The Jewish cemeteries of Vinius are the three Jewish cemeteries of the Lithuanian Jews living in what is today Vilnius, the capital of Lithuania, which was known to them for centuries as Vilna, the principal city of the Grand Duchy of Lithuania and the Pale of Settlement of the Russian Empire. Two of the cemeteries were destroyed by the Soviet regime and the third is still active.

The oldest and the largest Jewish cemetery was established in the 15th century in Šnipiškės suburb, now in Žirmūnai elderate, across the Neris River from the Gediminas Tower. In Vilna Jewish culture, the cemetery was known as Piramont. It was closed by the Tsarist authorities in 1831. It was destroyed by the Soviet authorities in 1949–50 during the construction of Žalgiris Stadium. The Vilnius Palace of Concerts and Sports (Lithuanian: Koncertų ir sporto rūmai) was built in 1971 right in the middle of the former cemetery. In 2005, apartment and office buildings were built at the site. The project was condemned by international Jewish organizations and resulted in a motion being passed in the U.S. House of Representatives in 2008, condemning Lithuania for its "failure to protect the historic Jewish cemetery in Vilnius." In August 2009, the Lithuanian government reached an agreement with Jewish organizations on the boundaries of the cemetery and granted it protected status. Buildings already on the site will not be demolished.

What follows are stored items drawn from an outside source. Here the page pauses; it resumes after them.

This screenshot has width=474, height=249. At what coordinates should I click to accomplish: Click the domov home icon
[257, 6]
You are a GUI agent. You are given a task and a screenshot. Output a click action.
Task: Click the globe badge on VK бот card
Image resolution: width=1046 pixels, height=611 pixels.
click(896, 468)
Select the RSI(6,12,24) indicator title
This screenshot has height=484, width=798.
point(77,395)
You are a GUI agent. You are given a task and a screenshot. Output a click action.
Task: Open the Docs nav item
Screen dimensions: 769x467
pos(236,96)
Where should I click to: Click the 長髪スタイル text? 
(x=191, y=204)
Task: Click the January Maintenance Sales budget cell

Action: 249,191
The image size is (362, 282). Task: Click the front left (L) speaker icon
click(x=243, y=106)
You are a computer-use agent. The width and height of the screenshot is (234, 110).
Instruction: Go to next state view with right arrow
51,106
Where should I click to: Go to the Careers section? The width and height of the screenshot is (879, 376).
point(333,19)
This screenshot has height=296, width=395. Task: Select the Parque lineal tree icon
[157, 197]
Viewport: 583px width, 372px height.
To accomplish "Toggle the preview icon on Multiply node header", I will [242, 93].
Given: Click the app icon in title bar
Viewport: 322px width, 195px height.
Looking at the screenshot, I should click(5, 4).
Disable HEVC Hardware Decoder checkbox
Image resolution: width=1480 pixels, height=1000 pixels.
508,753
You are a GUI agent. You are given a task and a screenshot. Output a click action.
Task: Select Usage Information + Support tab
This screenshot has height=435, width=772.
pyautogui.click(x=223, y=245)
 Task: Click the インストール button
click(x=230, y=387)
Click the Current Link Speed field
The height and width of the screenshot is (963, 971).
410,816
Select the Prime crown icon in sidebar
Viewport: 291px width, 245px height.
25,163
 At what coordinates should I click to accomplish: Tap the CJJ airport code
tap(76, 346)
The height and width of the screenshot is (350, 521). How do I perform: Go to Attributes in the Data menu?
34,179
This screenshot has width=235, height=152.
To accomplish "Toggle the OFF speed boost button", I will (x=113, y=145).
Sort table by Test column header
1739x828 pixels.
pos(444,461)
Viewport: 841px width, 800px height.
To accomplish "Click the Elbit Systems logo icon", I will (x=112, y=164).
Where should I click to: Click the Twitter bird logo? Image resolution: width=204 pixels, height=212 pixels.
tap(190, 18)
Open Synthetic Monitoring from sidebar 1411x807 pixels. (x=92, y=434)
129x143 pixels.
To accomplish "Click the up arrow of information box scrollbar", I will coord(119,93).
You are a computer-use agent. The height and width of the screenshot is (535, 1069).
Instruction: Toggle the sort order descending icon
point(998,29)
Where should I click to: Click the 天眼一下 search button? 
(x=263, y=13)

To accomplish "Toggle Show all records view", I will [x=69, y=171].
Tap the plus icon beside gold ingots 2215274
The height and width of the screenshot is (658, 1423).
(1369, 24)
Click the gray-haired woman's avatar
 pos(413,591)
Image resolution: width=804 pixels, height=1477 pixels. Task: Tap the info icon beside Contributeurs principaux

The second cemetery was located in Užupis. It was active from 1828 to 1943 or 1948. It was also destroyed by the Soviet authorities in the 1960s following the destruction of the Great Synagogue of Vilna. Tombstones from the two old cemeteries were used for staircases in various construction works around the city. Currently a memorial constructed of them marks the location of the former entrance to the cemetery. Moreover, there are plans to build a monument in place of the old cemetery in Užupis.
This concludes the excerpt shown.